» Activity
Look through the data below for the line with "This screenshot has height=760, width=1148.", and transcribe it exactly together with each line after it up to and including the line with "Task: Click the OpenOcean logo icon". Give nothing else.

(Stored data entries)
■ ■ ■ ■ ■
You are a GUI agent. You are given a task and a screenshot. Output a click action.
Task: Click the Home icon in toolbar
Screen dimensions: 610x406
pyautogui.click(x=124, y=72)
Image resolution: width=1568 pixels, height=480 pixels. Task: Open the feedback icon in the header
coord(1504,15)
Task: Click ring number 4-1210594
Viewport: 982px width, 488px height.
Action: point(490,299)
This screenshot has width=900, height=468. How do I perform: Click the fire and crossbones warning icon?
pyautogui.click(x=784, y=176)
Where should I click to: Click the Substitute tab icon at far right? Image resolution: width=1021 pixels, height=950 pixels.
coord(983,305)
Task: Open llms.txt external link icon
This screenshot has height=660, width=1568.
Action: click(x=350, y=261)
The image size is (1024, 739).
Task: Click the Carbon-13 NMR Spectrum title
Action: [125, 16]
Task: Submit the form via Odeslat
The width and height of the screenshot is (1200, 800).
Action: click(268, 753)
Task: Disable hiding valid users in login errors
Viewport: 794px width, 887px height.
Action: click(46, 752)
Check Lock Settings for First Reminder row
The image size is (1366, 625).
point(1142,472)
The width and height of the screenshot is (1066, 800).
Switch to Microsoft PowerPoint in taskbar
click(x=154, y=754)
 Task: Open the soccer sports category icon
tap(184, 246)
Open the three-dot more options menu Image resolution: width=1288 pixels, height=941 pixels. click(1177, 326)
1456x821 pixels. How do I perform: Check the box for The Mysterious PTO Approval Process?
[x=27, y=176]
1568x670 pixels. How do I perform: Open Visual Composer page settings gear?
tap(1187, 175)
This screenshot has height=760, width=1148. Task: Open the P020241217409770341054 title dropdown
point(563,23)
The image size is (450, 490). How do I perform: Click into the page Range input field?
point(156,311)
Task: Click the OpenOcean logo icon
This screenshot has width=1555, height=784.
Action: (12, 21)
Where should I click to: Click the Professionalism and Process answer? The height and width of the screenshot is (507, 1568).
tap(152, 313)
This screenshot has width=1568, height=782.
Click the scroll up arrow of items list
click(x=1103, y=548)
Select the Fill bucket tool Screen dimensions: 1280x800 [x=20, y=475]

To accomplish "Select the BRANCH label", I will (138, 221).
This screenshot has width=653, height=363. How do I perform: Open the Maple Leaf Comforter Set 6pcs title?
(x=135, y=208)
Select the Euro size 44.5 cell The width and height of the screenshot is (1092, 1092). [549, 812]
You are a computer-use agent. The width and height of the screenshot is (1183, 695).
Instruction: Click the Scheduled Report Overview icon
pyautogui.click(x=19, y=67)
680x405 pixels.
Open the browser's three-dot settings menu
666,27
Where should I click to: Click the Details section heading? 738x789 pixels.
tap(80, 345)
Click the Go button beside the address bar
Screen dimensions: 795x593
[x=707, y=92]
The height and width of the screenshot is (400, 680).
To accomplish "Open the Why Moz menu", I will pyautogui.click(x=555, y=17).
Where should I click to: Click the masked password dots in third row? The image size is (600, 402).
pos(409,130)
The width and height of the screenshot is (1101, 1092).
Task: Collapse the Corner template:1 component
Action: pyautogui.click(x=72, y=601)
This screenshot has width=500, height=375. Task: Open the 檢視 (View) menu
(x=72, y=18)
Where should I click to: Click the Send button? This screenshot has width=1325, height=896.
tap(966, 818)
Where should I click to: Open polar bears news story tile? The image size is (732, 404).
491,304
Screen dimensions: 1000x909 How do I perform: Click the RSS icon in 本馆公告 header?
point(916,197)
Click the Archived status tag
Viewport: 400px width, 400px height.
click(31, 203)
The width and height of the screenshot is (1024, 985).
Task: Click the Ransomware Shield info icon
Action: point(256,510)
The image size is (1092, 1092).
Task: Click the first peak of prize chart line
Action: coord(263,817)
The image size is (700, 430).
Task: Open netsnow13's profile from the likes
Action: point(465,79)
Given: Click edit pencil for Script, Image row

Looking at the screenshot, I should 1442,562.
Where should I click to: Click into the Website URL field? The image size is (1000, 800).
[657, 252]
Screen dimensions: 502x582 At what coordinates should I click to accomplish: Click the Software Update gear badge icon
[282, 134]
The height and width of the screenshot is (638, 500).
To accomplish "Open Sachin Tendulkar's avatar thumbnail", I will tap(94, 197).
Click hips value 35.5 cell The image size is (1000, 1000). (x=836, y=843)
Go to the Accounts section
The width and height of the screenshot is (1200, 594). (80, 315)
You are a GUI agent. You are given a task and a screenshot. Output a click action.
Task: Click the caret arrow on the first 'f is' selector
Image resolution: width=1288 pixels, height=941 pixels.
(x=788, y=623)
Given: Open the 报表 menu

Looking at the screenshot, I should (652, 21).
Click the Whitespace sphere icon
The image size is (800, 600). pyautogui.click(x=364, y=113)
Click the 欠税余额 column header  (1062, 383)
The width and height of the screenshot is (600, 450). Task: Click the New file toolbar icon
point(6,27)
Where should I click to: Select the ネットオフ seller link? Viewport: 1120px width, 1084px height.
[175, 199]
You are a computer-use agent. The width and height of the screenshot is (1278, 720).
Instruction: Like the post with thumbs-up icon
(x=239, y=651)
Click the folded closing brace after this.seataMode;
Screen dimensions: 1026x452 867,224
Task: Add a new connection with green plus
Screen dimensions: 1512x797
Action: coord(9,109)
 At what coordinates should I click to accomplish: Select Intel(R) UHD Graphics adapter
■ ■ ■ ■ ■
» Task solution
This screenshot has height=760, width=1148. Task: Open the P020241217409770341054 title dropdown
point(563,23)
The image size is (450, 490). How do I perform: Click into the page Range input field?
point(156,311)
Task: Click the OpenOcean logo icon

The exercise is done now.